The effect of the addition of vegetable material upon the nitrogen content of the soil solution is probably similar, only not so sudden, because the nitrogenous constituents of plant tissues are less readily soluble than are mineral fertilisers, and the increase in the nitrogen concentration of the soil solution is therefore more gradual. The plant tissues, however, have been shown to exert a pronounced stimulative action upon the growth of Azotobacter. This phenomenon is not unknown to microbiology. Similar stimulation has been observed by Wildiers (1901), Bachmann (1919), and Williams (1919) with yeast; by Thjötta and Avery (1921) with B. influenzae, and by Sanborn (1926) with Cellulomonas folia. It may be supposed, therefore, that the growth of other organisms would be similarly stimulated, and the increased activity of the microflora of the soil would result in a rapid consumption of the food material derived from the green manures, and the concentration of nutrients in the soil solution would speedily return to normal. That being so, the concentration of available nitrogen would not be increased by the addition of green manures to nearly as great an extent as by chemical nitrogenous fertilisers. On the other hand, the growth stimulation produced by the plant material would greatly increase the nitrogen requirement of Azotobacter and thus increased fixation from the air would occur.
With very large applications of plant material, the nitrogen content of the soil solution is raised to such an extent that even the greatly stimulated bacterial flora is not able to utilise it. Under these conditions there would be a superabundance of available nitrogen in the soil solution which would be more than sufficient to supply the nitrogen requirement of Azotobacter, and consequently no fixation of atmospheric nitrogen could be expected to take place. Such a condition of affairs prevailed in the experiment reported in Table I.

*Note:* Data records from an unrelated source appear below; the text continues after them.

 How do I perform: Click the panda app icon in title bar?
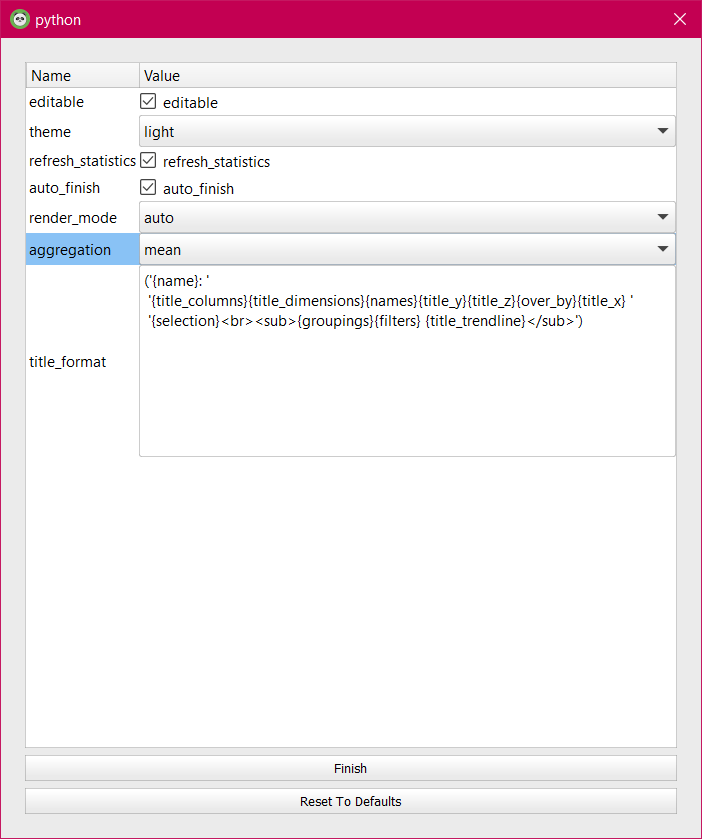point(19,19)
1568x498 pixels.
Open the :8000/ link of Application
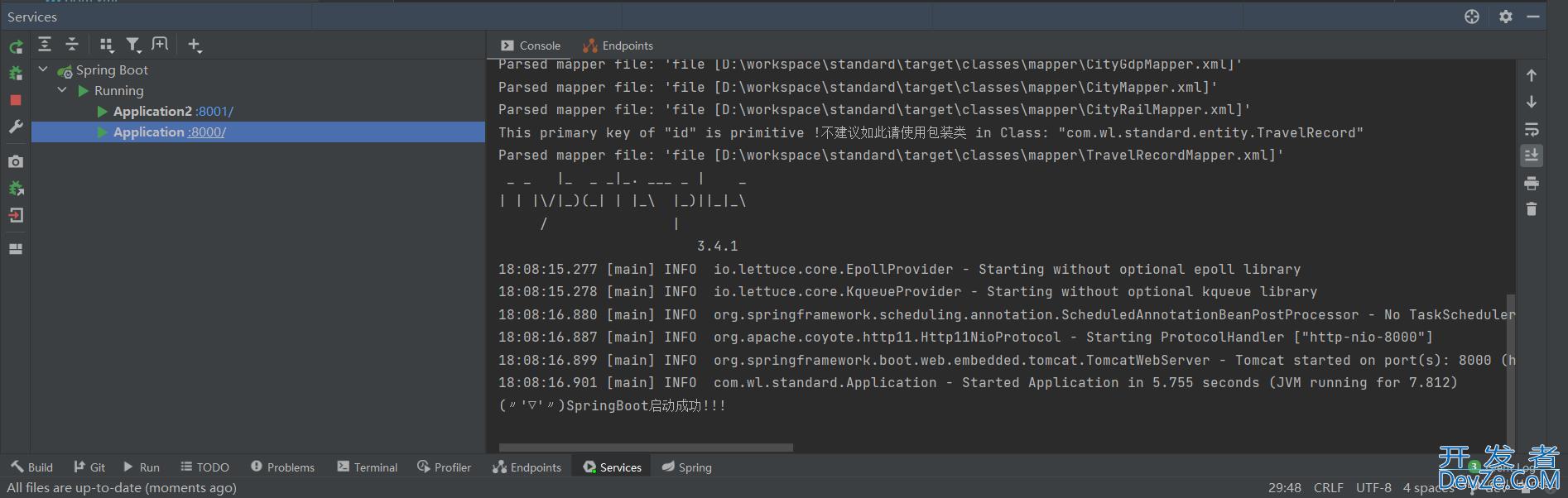207,132
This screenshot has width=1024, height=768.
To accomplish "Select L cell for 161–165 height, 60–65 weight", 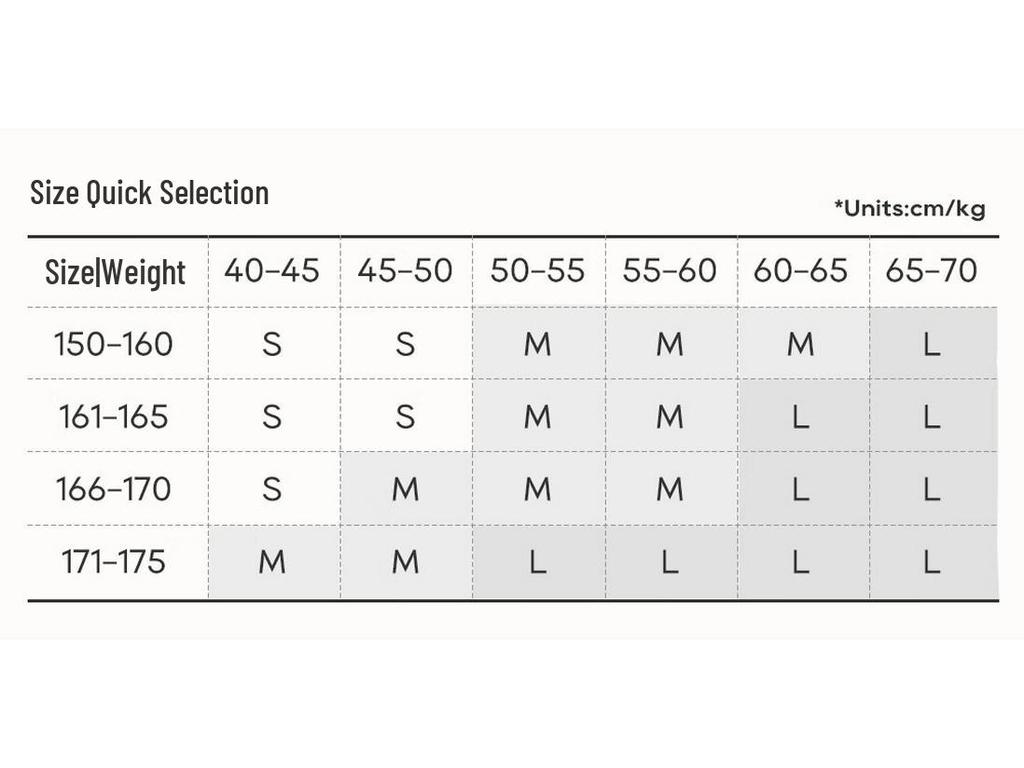I will coord(801,416).
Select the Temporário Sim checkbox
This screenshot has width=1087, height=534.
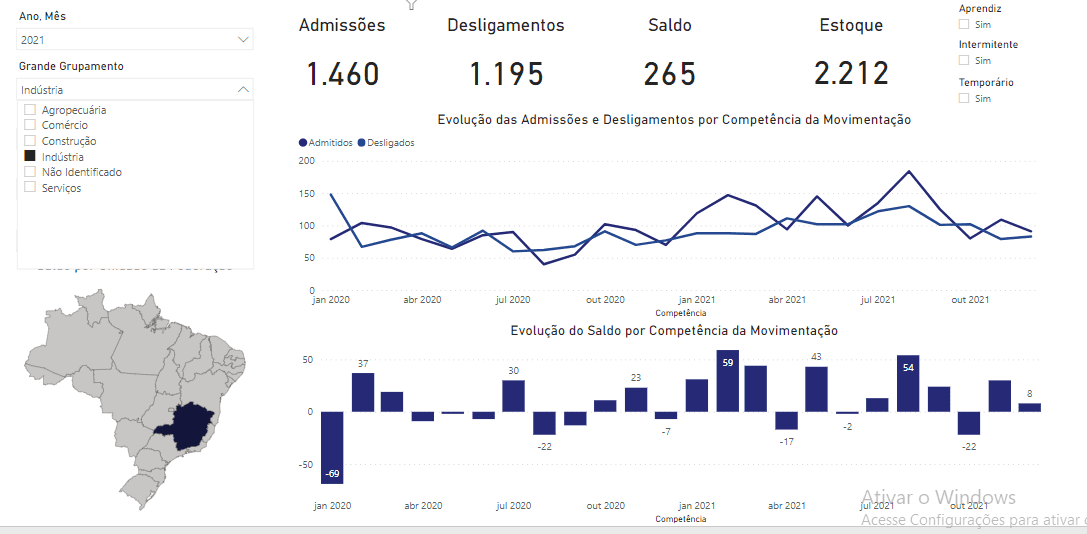click(964, 98)
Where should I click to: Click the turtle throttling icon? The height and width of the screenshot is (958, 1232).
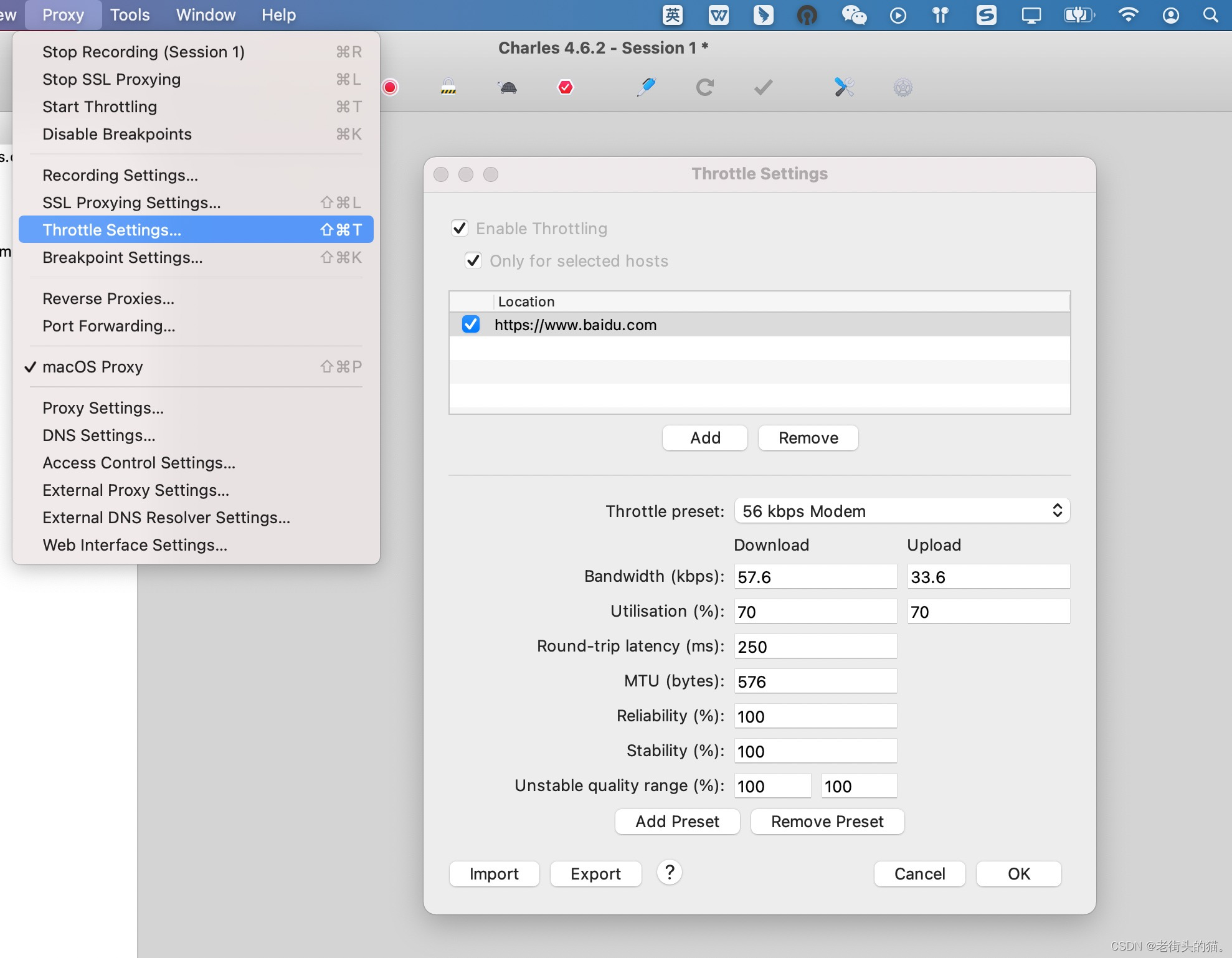click(x=508, y=87)
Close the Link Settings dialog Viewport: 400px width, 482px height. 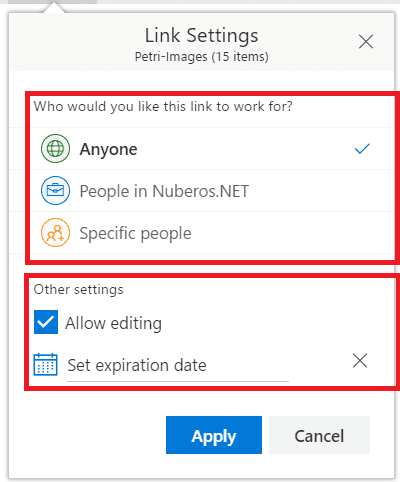[366, 42]
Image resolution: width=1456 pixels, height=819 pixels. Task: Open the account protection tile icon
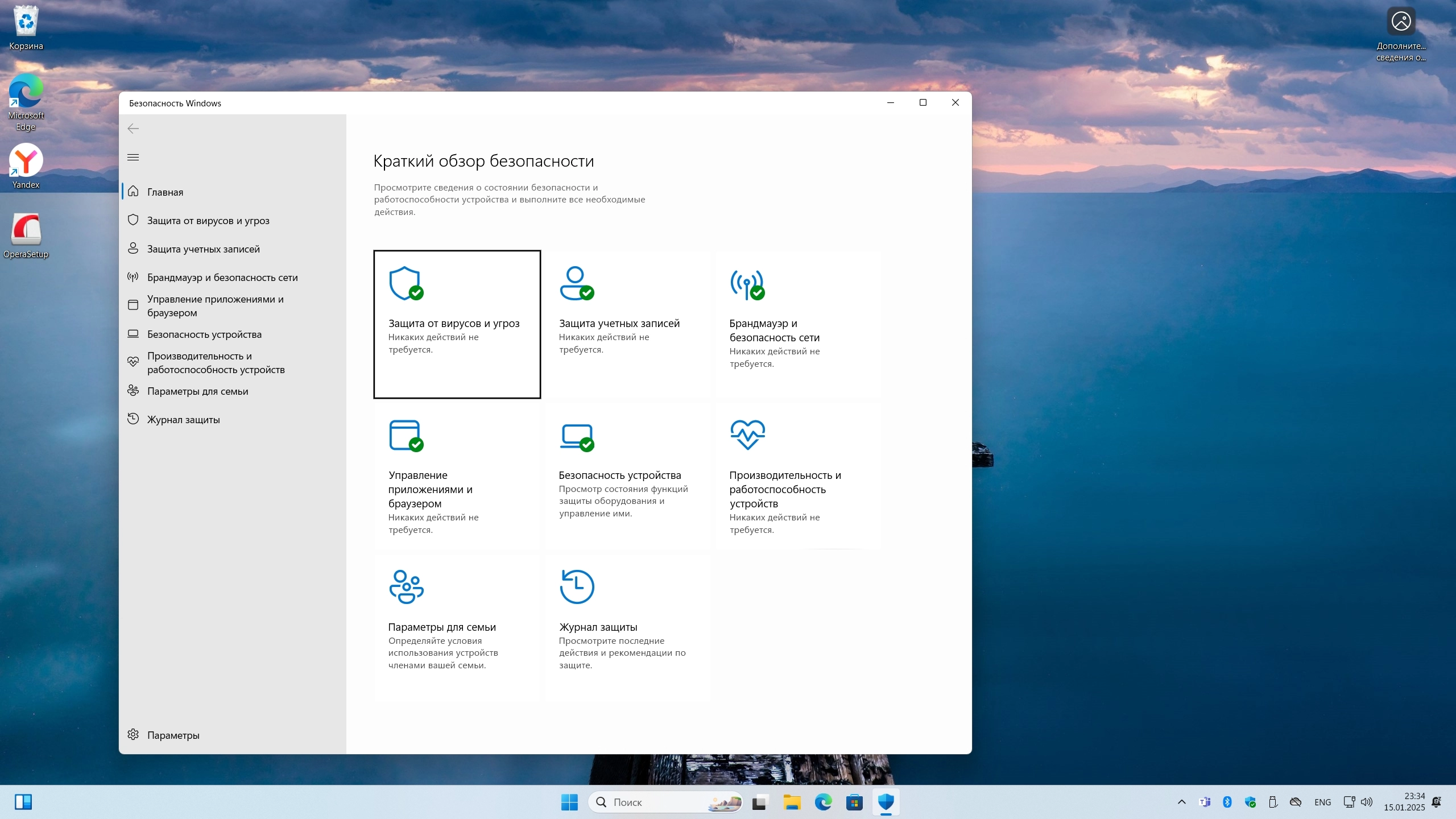576,283
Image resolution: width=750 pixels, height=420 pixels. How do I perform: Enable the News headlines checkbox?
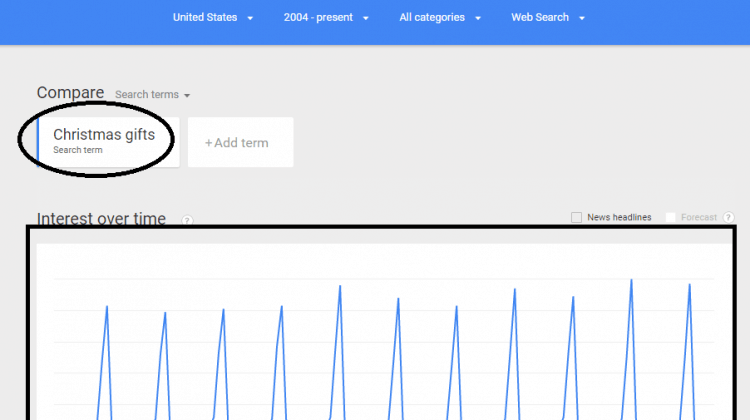pyautogui.click(x=576, y=218)
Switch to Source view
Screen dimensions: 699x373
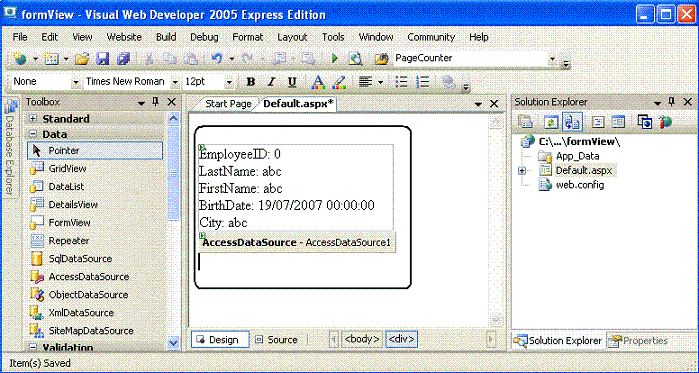tap(276, 340)
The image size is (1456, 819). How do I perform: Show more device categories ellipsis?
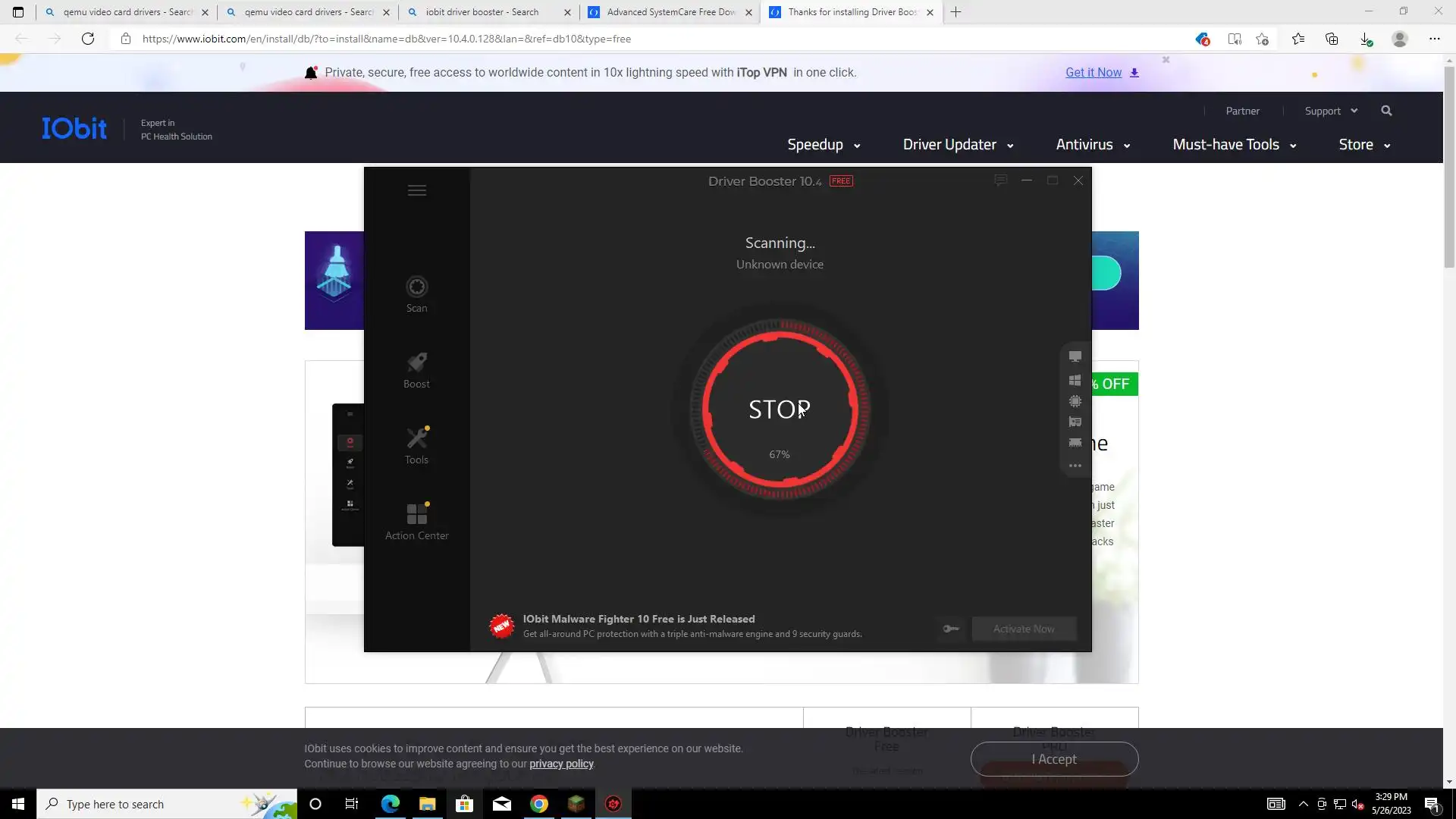1075,466
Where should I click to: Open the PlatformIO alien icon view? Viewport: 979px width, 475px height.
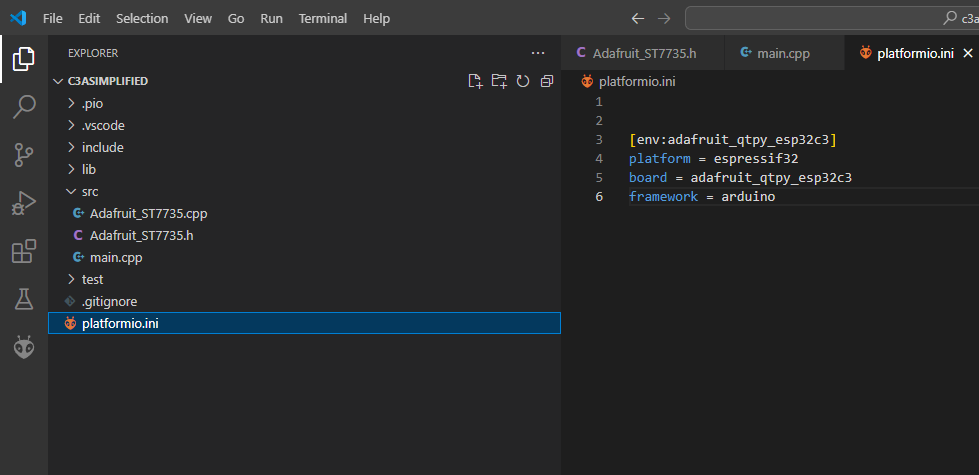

It appears, then, that the composition of the soil solution as a culture medium exerts a similar influence upon the activities of the Azotobacter growing in it as does the composition of the nutrient solution used in the laboratory. When the nitrogen content of the medium is low (about ·003 per cent.) the organism utilises the nitrogen of the air. The addition of certain unknown “essential food substances” present in plant tissues stimulates growth to such an extent that the organism is able to absorb greater amounts of combined nitrogen, and still requires a further supply from the air, thus explaining the pronounced fixation that occurred in solution cultures containing plant extracts with a comparatively high nitrogen content, and the frequently observed stimulating influence of the application of vegetable material upon nitrogen fixation in soil. When the application of plant tissue is very large, the nitrogen content of the nutrient solution is increased to such an extent that even the stimulated growth of the organism is not able to absorb it, and there is consequently no fixation from the air. In practice, however, such heavy applications are rarely made, and the consequent superabundance of available nitrogen in the soil solution does not frequently occur.